(Data excerpts)
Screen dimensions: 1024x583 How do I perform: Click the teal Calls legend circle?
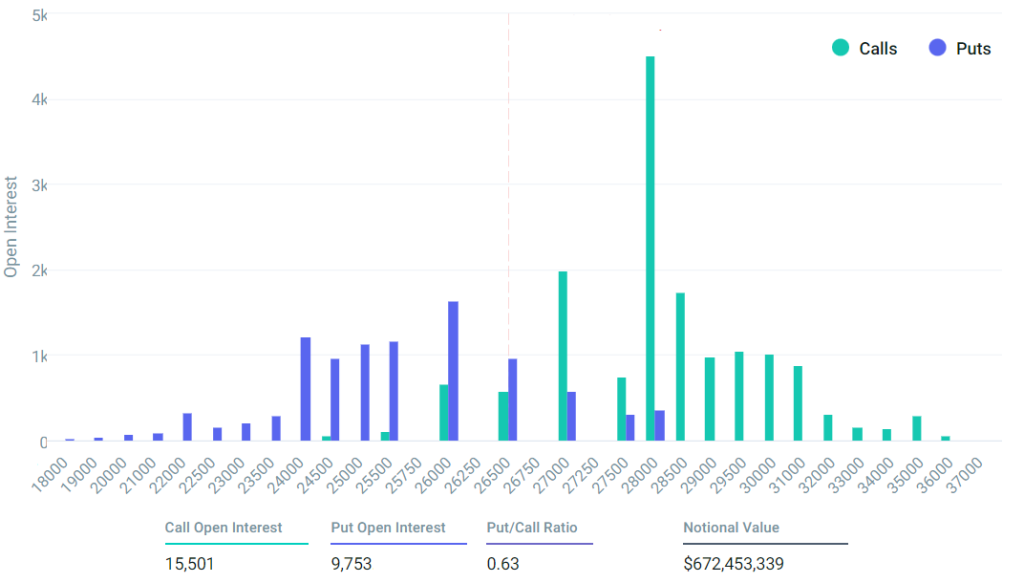[840, 48]
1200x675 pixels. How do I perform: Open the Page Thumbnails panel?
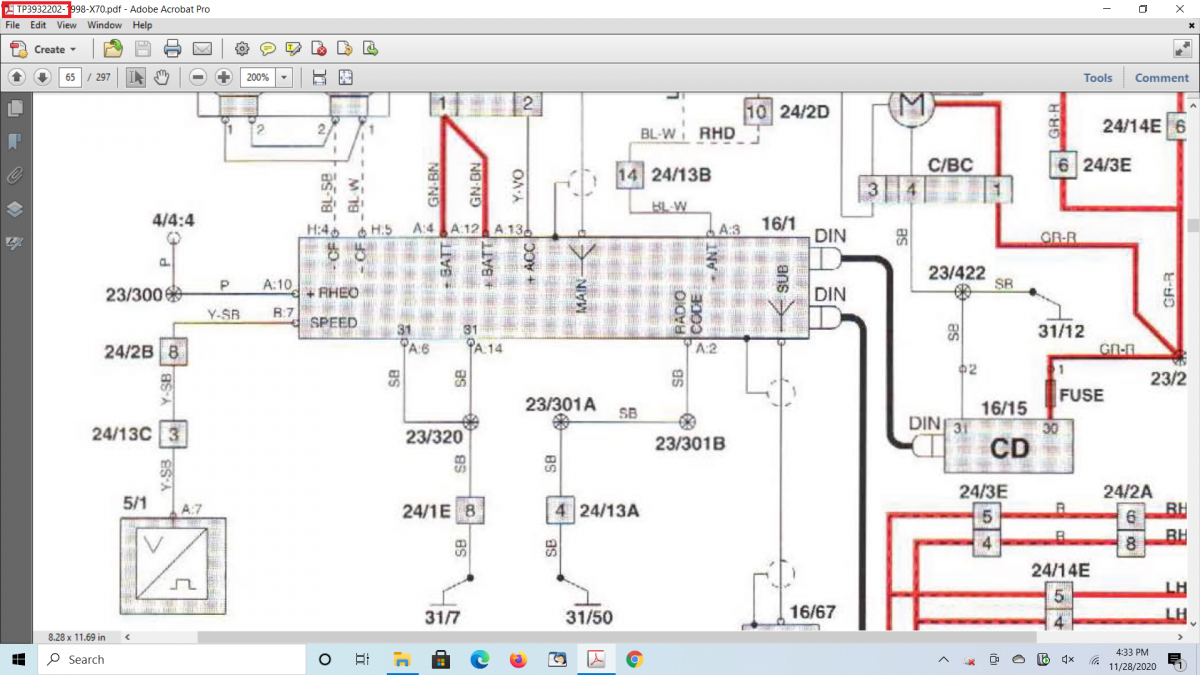[x=15, y=108]
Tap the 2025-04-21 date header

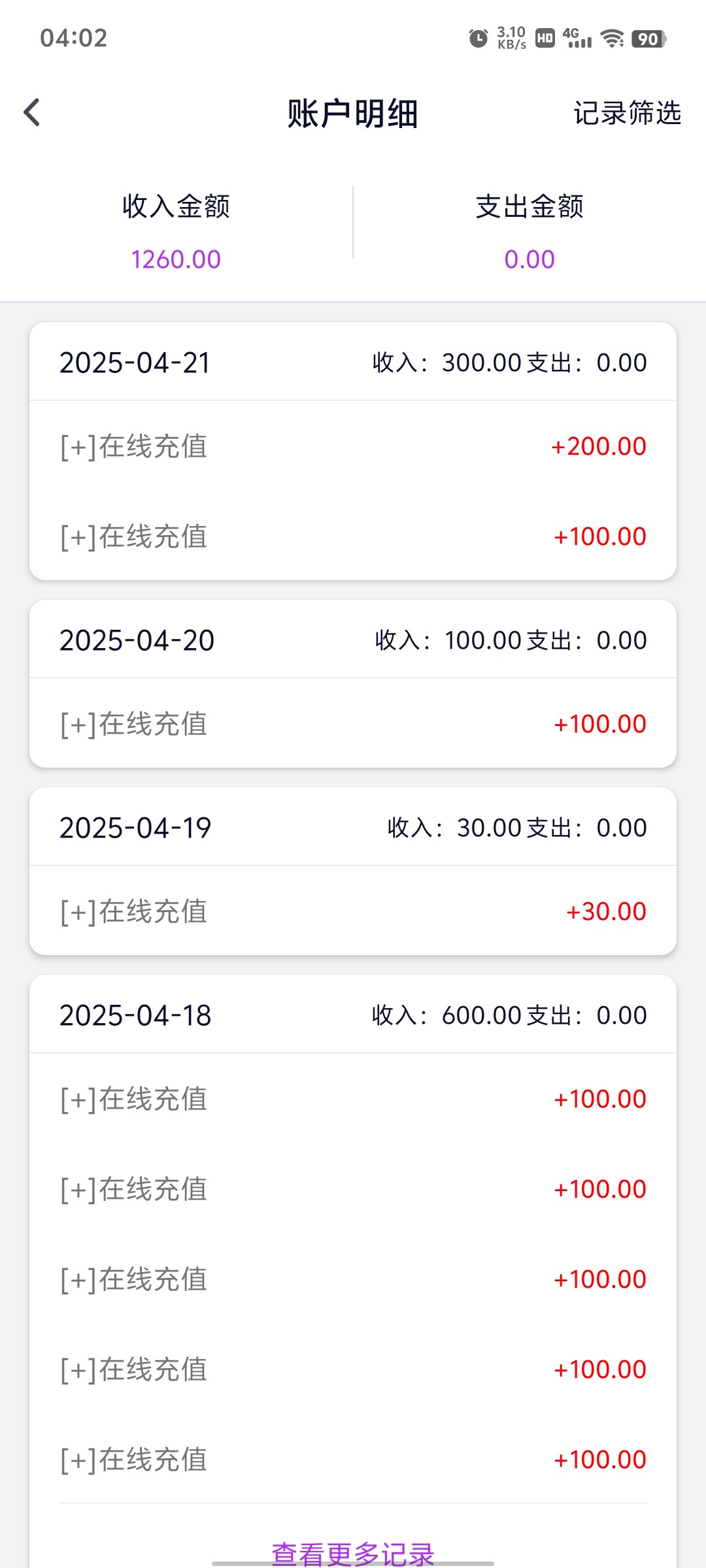pyautogui.click(x=135, y=363)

■ **TASK**:
Without the pictures, extract every entry verbatim.

■ **ANSWER SECTION**:
Screen dimensions: 1024x583 How do I perform: Click the teal Calls legend circle?
[840, 48]
1200x675 pixels. How do I perform: Open the Page Thumbnails panel?
[x=15, y=108]
Tap the 2025-04-21 date header

pyautogui.click(x=135, y=363)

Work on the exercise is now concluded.